# Help with my first briar pipe



## s1mp13m4n (Aug 19, 2010)

Hello everyone. I am in the market for my first quality briar pipe. I have a MM corn cob pipe right now and that is all I have smoked in a pipe. I understand that a pipe is a personal choice and that you should buy the best you can afford and also that everyone may have different likes and dislikes about a pipe. 
Now I am visually impaired, and I failed to mention this before in any post because I have found that it turns people off in other forums. I think it should be mentioned here because it may change how I shop for a pipe. I was born legally blind, so the looks or details of a pipe do not matter much to me. I am more concerned with the quality of the smoke. 
I am looking for value for the money, best bang for the buck. I would like to stay under $50 if I can. Should I buy new or esate? What are some quality brnds to look at for the $50 or under price point? What is the difference between a filtered and non filter pipe, and why would I want one over the other? 
I simply can not see fine detail working in the finish of the pipe or tell if the sanding work is top notch, etc. I want function over form. Do any of your out there have a pipe you may want to sell to get me started? Thanks for the help.


----------



## MarkC (Jul 4, 2009)

Sounds to me like the Savinelli naturals are right up your alley. From what I understand, they start out as higher priced Savinellis until they are carved and too many pits or required fills reduce their appearance value, but as smoking pipes, everyone I've heard comment on them says they are quality smokers. Here's a link to pipesandcigars.com's selection, but I'm sure other retailers have them as well.

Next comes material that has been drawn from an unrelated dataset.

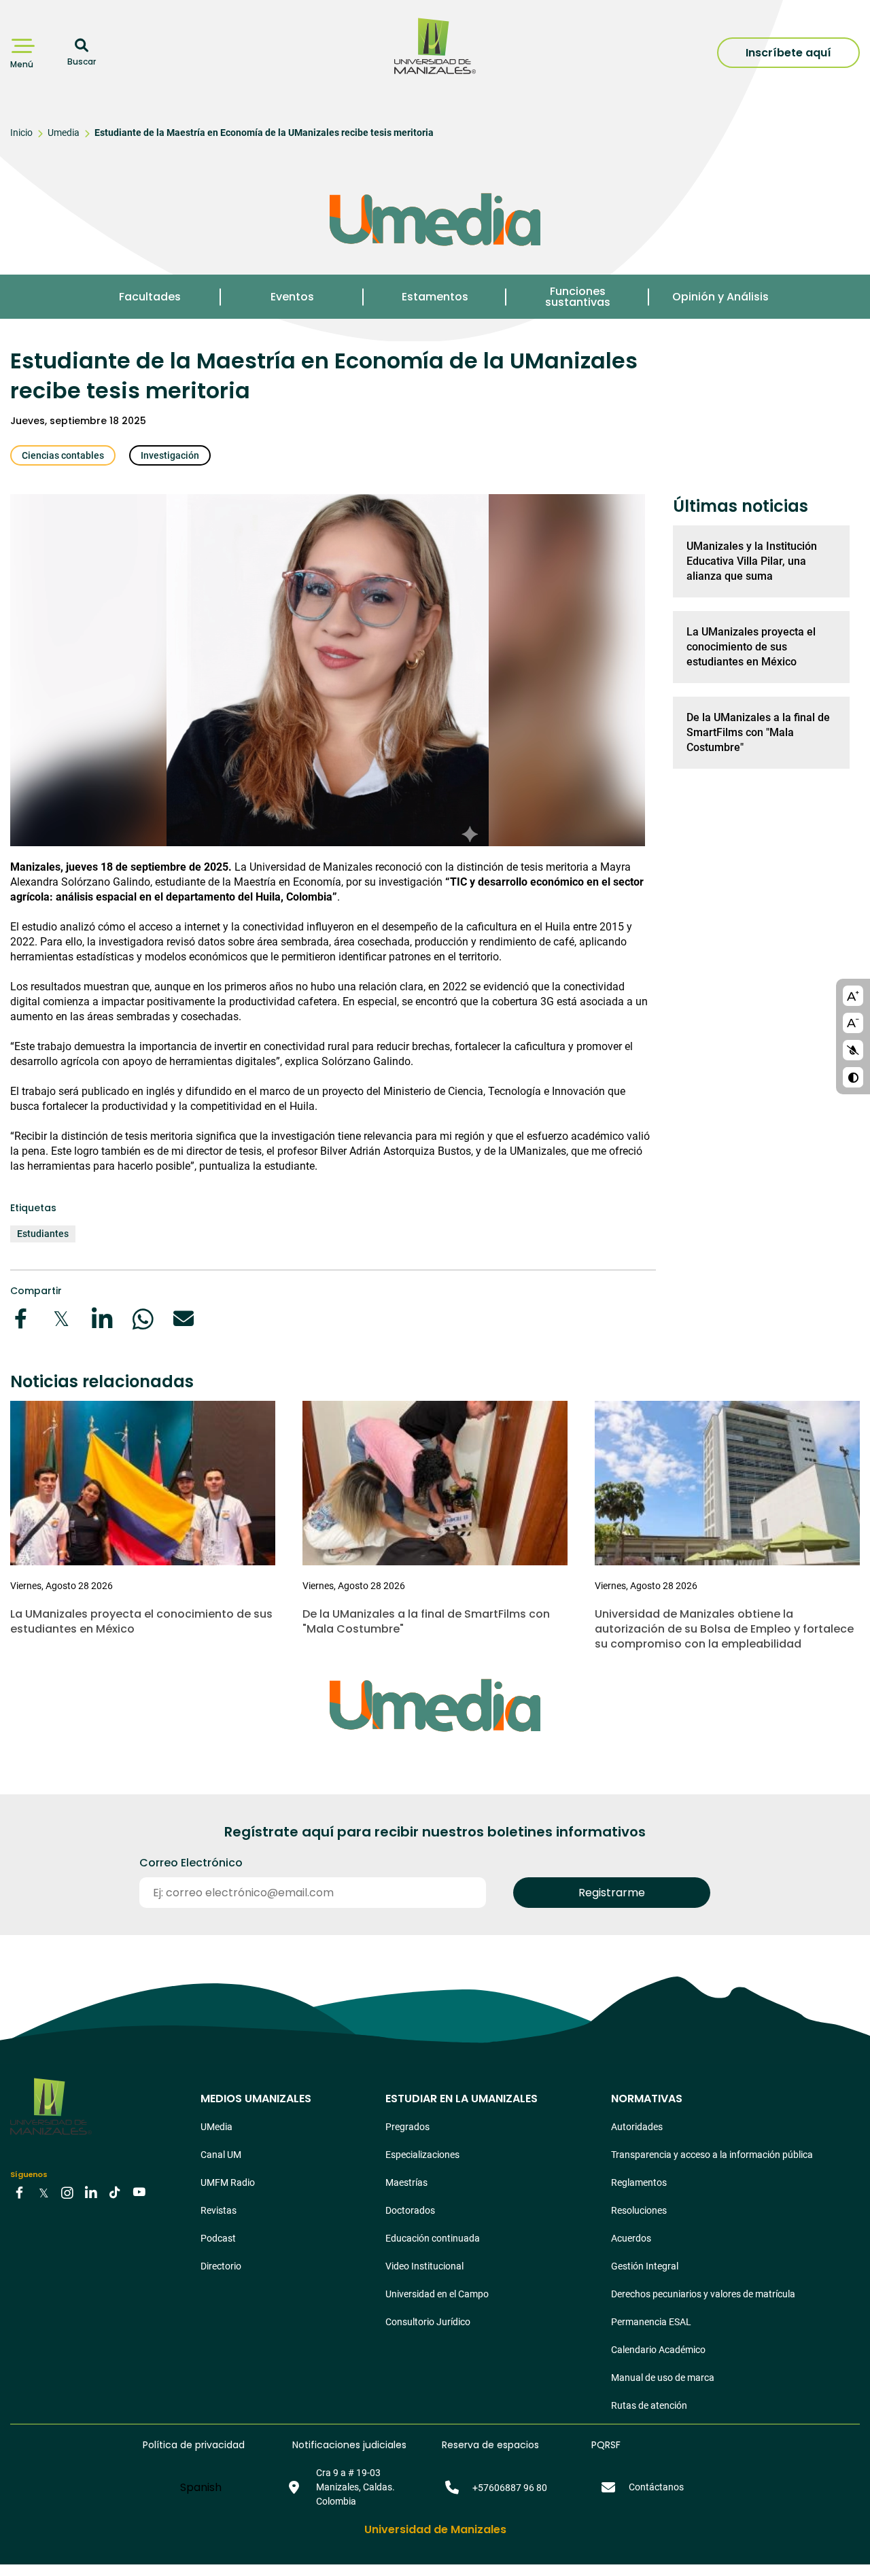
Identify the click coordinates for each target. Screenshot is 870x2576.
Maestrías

Savinelli Natural Pipes with Lucite

Savinelli Naturals Pipe with Vulcanite


----------



## Rookee (Aug 5, 2009)

+1 on the Savinelli, they make nice pipes. I personally prefer the filtered pipes, and if you don't like the filter you can remove it and smoke it without it.


----------



## rrb (Nov 23, 2008)

I'd go with Petersons. They are excelent value for money. They were my first "new" pipes and they are excelent smokers.


----------



## CWL (Mar 25, 2010)

Smokingpipes.com has some Savinelli specials from $49.50 to $54. These are their completely finished versions, which probably don't matter at all to you, but you might find more variety.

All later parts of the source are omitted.